Liquid-liquid Extraction.
Place fluted filter paper in a filter funnel. Add ca.
5 g magnesium sulfate or sodium sulfate to the filter paper as
a drying agent. Insert the filter funnel into a 500 mL round
bottom flask. To the cysteamine smoke, water or smoke blanks,
and spiked sample, extract each three times with 50 mL each of
chloroform. After each 50 mL extraction, filter the chloroform
extract through the magnesium sulfate funnel into the round bottom
flask. Pour ca. 25-50 mL of chloroform to rinse the magnesium
sulfate funnel and combine with the other extracts. After the
three extractions and rinse, reduce the volume extract to 100
mL using a rotary evaporator; transfer this solution quantitatively
to a clean 100 mL volumetric flask, and bring the final volume
to 100 mL with chloroform. Add the internal standard (1,3,5-trimethylthiazole,
the amount and concentration will be told to you on experiment
day). The purpose of the internal standard is for quantitation
purposes and to eliminate injection volume differences. Analyze
for the amount of FA as the thiazolidine derivative by GC with
NP or FP (S mode) detection.
Standard curve.
Prepare your calibration curve by injecting 1-3 µL of each
of the thiazolidine standards provided (25, 50, 75, and 100 pmol/µL)

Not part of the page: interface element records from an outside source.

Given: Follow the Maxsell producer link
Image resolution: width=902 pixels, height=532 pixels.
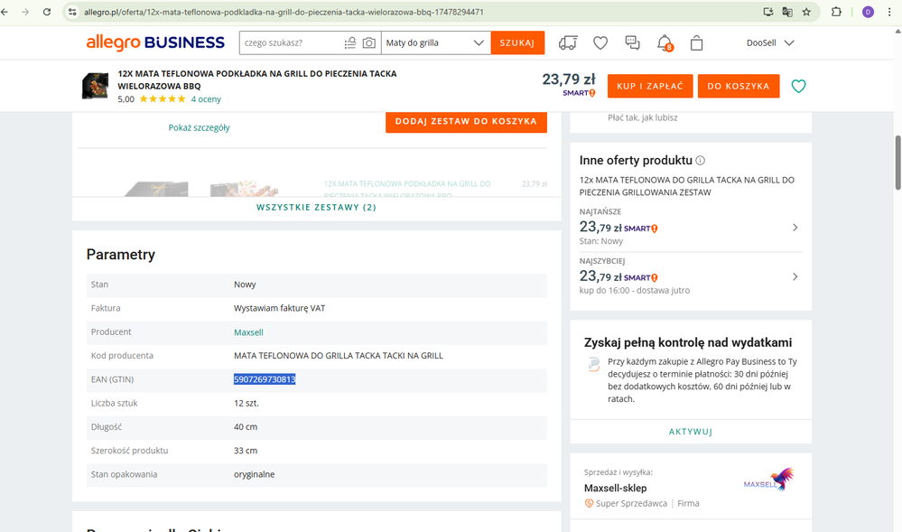Looking at the screenshot, I should [248, 332].
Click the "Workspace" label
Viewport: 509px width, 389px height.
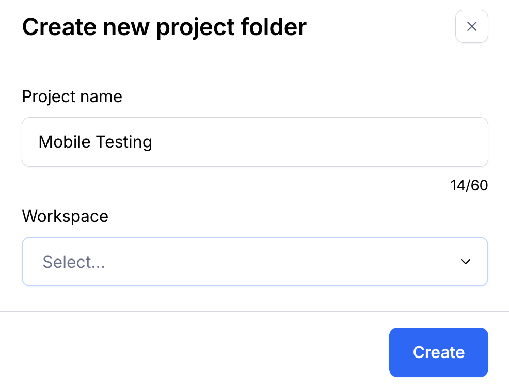(65, 216)
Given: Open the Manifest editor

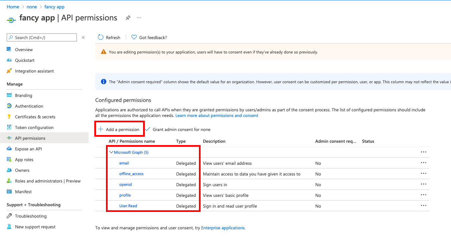Looking at the screenshot, I should coord(23,192).
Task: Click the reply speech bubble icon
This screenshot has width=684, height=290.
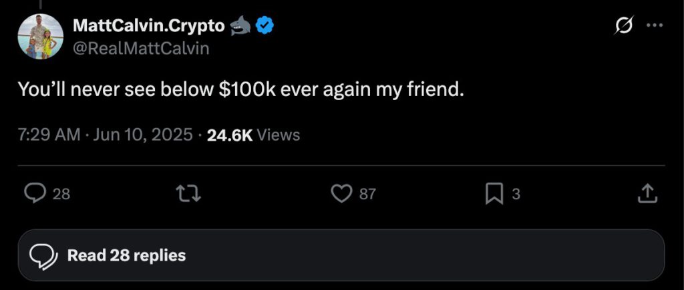Action: coord(35,193)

spiked with the internal standard, 1,3,5-trimethylthiazole. Obtain
duplicate injections of each standard. Plot the GC peak area
ratio of thiazolidine/1,3,5-trimethylthiazole versus the concentration
of thiazolidine (pmole/µL) injected.
Sample. Once
a satisfactory standard curve is obtained, inject 1-3 µL
each of the chloroform extract of the cigarette, blanks, and spiked
samples. Obtain duplicate injections of the cigarette and spiked
samples only. Compare the GC peak area ratio of the sample with
the standard curve, and obtain the concentration of thiazolidine
injected. You may need to do some range-finding for quantitation
of your sample. Calculate the mass of thiazolidine in the sample,
determine the concentration of FA in the unknown sample, and the
% recovery of the spiked sample, knowing that 1 mole of FA corresponds
to 1 mole thiazolidine.
REFERENCES
1. T. Hayashi; C. Reece; T. Shibamoto (1986).

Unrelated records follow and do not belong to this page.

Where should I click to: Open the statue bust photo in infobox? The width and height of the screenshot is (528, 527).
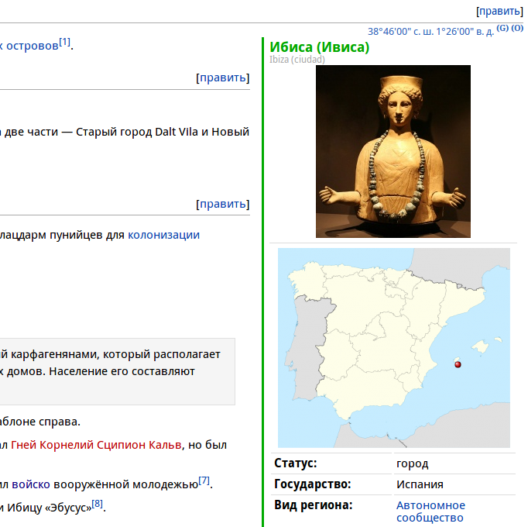[393, 151]
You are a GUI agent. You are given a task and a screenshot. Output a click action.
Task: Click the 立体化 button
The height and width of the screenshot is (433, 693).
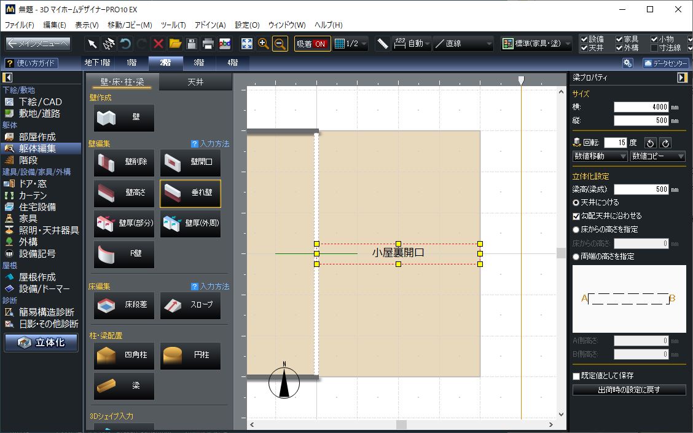[42, 343]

Gas chromatographic determination of Formaldehyde in coffee
via thiazolidine derivative. J. Assoc. Off. Anal. Chem.,
69(1), 101.
2. A. Yasuhara; T. Shibamoto (1989).
Formaldehyde quantitation in air samples by thiazolidine derivatization:
Factors affecting analysis. J. Assoc. Off. Anal. Chem.,
72(6), 899.
3. M. B. Rogozen (1984). Formaldehyde:
A survey of airborne concentrations and sources. Final report;
Science Applications; Hermose Beach, CA.
4. M. Colli; A. Gironi; V. Molina; R. Marchetti; G. Melzi D'Eril; C. Lucarelli (1991). Improved HPLC methodology in occupational exposure studies on fomaldehyde. Chromatographia, 32 (3/4), 113.

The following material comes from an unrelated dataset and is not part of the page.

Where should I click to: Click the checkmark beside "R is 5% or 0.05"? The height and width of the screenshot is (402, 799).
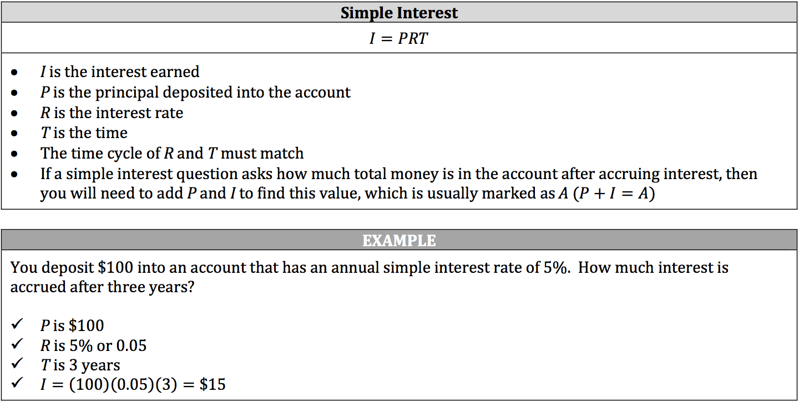[16, 345]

5. C. H. Riser; P. Martin (1994). Quantification
of formaldehyde, acetaldehyde, and acetone in sidestream cigarette
smoke by high-performance liquid chromatography. J. Chrom.
Sci., 32(3), 76.
6. A. Larsen; N. A. Jentoft; T. Greibrokk (1992).
Determination of ppb levels of formaldehyde in air. Science
of the Total Environment, 120(3), 1428.
7. California Environmental Protection Agency,
Air Resources Board Program Update (Sept. 1992). Air
Toxics Update #8, Sacramento, CA.
8. California Air Resources Board (Sept. 1991).
Indoor Air Quality Guideline, No. 1, Sacramento, CA.
Figure 3. Schematic procedure for FA determination in cigarette smoke using cysteamine derivatization and GC-NPD or GC-FPD(S).
APPENDIX
Lab Report
I. Abstract.
Key words: formaldehyde; cysteamine; thiazolidine;; gas chromatography
with nitrogen-phosphorus detection; gas chromatography with flame
photometric detection in sulfur mode; spike recovery. You must
mention numerical results, overall conclusion(s), comments about
analysis, and statements comparing instrumental and extraction
methods. Keep this section as brief, concise, and thorough as
possible.
II. Introduction. Complete,
thorough, and informative according to the guidelines listed in
the syllabus.
III. Materials and Methods.
A numerated format of the procedures will not be accepted
for lab reports. All procedures must be summarized in text.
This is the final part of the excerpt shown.